But Inference, which bills itself as a “quarterly review of the sciences,” was offering me a chance to write about a topic of my own choosing (subject to their approval). They also promised to pay me “appropriately” for my work, and the timing would have been great for book promotion. So I replied. While I waited for an answer, I went to Inference’s website. It looked like a real science publication — featuring the original writing of scientists and other thinkers I respect, including MIT’s Noam Chomsky and George Ellis at the University of Cape Town. There were 13 issues ranging back to 2014, covering a mix of subjects including physics, biology, and linguistics. But as I clicked around, I began to think that Inference wasn’t what it appeared to be.
Several articles on the site argued against the theory of evolution, for example, and at least one dismissed the overwhelming scientific consensus on global warming.

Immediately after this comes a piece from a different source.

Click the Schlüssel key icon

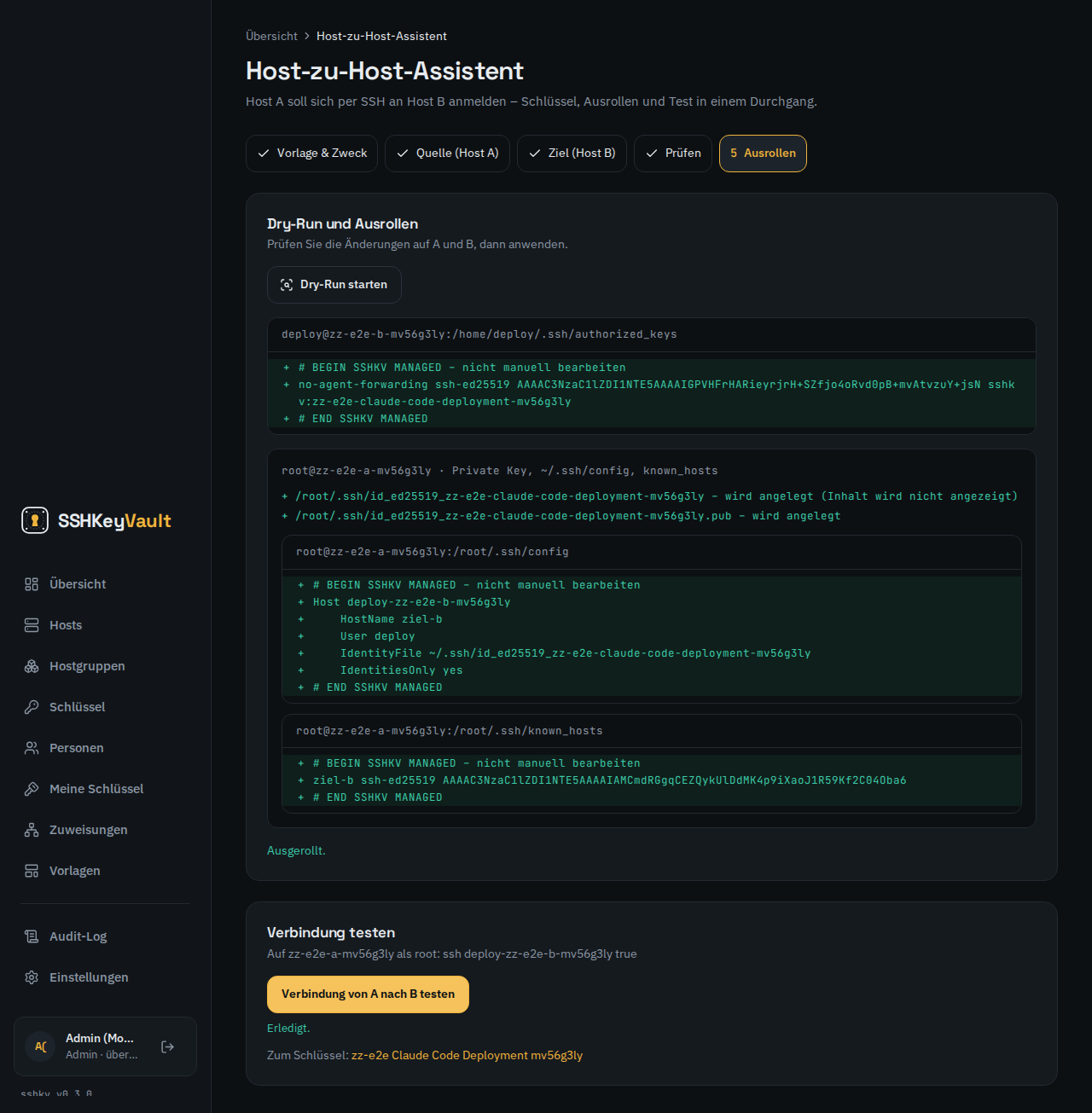(32, 707)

Later, through tax documents and interviews, I would learn that all of Inference’s funding came from a surprising source: Peter Thiel. Since Inference’s start, Thiel, a prominent Silicon Valley venture capitalist, has donated at least $1.7 million to the outlet.
Thiel has shown an interest in the media before: After a years-long vendetta against the online news site Gawker, he funded the lawsuit that ultimately bankrupted their parent company. According to reports, Thiel has been exploring the launch of a conservative news outlet. And while he does fund legitimate scientific endeavors — largely through grants to science startups, including some that depend heavily on evolutionary biology — he has also given money to companies engaging in alarming scientific practices, such as unregulated offshore human clinical trials for a herpes vaccine.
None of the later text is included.